LSAQ: Layer-Specific Adaptive Quantization for Large Language Model Deployment
Binrui Zeng, Bin Ji, Xiaodong Liu, Jie Yu, Shasha Li, Jun Ma, Xiaopeng Li, Shangwen Wang, Xinran Hong, Yongtao Tang
TL;DR
This work addresses the challenge of deploying large language models on resource-constrained edge devices by introducing Layer-Specific Adaptive Quantization (LSAQ). LSAQ assigns per-layer quantization precision based on a novel layer-importance metric derived from top-k token sets and Jaccard similarity, and adapts deployment strategies according to available GPU resources via an offline/online framework. The method comprises modules for layer-importance detection, resource detection, quantization-strategy formulation, and per-channel model quantization, culminating in feasible edge deployments with reduced memory and preserved accuracy.
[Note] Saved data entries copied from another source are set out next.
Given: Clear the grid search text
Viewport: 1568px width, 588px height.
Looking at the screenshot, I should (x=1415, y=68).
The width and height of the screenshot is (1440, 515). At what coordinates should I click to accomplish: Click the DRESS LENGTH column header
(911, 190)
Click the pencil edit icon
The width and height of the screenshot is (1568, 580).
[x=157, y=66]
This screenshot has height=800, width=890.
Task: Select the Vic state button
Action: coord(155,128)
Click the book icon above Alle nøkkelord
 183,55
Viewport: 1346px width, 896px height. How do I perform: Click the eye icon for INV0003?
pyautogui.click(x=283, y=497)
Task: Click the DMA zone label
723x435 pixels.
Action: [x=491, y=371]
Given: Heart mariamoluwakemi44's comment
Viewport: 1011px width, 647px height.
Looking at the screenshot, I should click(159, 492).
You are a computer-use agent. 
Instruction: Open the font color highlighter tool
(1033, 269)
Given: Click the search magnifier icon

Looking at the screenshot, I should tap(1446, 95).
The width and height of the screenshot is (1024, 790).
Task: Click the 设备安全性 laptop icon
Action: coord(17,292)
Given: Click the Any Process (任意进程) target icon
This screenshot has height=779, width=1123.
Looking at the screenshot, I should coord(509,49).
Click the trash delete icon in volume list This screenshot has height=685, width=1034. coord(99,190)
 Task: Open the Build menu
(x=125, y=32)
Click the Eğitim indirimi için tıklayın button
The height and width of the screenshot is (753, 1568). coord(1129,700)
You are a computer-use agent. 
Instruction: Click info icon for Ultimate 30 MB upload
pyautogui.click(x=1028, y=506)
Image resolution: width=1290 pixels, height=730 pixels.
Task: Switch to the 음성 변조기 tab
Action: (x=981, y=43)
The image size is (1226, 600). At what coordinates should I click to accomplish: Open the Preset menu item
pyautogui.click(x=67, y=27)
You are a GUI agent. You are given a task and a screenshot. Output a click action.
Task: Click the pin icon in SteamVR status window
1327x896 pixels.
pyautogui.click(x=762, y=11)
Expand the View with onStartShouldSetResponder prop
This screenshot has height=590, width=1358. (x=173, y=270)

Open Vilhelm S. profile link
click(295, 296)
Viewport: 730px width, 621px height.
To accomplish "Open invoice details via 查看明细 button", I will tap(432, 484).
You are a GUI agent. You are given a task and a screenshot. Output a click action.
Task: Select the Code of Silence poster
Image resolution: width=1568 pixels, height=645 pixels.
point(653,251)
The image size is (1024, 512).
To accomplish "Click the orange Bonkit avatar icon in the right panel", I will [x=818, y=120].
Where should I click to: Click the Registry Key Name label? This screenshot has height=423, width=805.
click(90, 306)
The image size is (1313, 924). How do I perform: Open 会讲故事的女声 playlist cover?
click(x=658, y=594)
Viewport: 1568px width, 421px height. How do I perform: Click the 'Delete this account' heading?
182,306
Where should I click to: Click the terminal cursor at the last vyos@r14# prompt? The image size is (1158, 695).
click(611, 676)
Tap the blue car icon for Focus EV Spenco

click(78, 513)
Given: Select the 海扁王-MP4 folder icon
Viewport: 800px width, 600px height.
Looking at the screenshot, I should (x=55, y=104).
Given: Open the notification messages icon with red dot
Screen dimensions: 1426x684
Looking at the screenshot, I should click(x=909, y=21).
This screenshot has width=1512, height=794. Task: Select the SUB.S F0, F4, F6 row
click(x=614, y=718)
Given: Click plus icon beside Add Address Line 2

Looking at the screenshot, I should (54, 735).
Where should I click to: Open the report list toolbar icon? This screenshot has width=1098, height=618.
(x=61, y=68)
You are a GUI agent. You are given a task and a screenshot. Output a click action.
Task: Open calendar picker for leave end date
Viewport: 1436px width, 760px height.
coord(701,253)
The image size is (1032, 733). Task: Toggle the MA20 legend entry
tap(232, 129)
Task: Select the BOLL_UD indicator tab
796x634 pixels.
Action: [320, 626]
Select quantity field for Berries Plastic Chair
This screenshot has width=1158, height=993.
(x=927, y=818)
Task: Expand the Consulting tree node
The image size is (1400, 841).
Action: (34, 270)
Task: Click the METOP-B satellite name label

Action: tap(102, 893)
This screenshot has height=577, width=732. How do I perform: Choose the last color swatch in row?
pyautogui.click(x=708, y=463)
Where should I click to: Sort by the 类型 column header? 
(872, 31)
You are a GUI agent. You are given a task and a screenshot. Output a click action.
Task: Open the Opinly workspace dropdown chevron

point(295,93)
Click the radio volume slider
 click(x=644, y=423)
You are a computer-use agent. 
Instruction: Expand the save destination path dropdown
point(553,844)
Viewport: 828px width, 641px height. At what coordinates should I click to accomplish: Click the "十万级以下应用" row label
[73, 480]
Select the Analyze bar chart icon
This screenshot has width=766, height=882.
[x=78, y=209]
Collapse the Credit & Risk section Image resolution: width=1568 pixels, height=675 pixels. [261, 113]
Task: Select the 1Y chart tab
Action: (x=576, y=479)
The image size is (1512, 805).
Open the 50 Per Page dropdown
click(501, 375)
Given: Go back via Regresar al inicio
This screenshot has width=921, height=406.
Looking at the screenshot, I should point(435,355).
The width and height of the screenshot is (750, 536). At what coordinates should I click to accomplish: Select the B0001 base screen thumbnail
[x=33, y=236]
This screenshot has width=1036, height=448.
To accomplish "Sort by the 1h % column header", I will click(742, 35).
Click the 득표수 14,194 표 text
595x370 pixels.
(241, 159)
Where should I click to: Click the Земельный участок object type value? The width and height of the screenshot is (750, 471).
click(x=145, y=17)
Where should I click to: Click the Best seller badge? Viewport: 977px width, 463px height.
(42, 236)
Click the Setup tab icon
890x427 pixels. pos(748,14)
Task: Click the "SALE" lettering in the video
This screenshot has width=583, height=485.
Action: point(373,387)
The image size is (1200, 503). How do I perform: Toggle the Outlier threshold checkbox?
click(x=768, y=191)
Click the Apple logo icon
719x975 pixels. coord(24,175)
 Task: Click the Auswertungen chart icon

Empirical results on Llama-2-7B/13B and Llama-3-8B show that LSAQ improves zero-shot task performance and perplexity relative to a cosine-similarity-based baseline while enabling deployment on mainstream GPUs with significantly lower memory footprints.
Abstract
As Large Language Models (LLMs) demonstrate exceptional performance across various domains, deploying LLMs on edge devices has emerged as a new trend. Quantization techniques, which reduce the size and memory requirements of LLMs, are effective for deploying LLMs on resource-limited edge devices. However, existing one-size-fits-all quantization methods often fail to dynamically adjust the memory requirements of LLMs, limiting their applications to practical edge devices with various computation resources. To tackle this issue, we propose Layer-Specific Adaptive Quantization (LSAQ), a system for adaptive quantization and dynamic deployment of LLMs based on layer importance. Specifically, LSAQ evaluates the importance of LLMs' neural layers by constructing top-k token sets from the inputs and outputs of each layer and calculating their Jaccard similarity. Based on layer importance, our system adaptively adjusts quantization strategies in real time according to the computation resource of edge devices, which applies higher quantization precision to layers with higher importance, and vice versa. {Experimental results show that LSAQ consistently outperforms the selected quantization baselines in terms of perplexity and zero-shot tasks. Additionally, it can devise appropriate quantization schemes for different usage scenarios to facilitate the deployment of LLMs.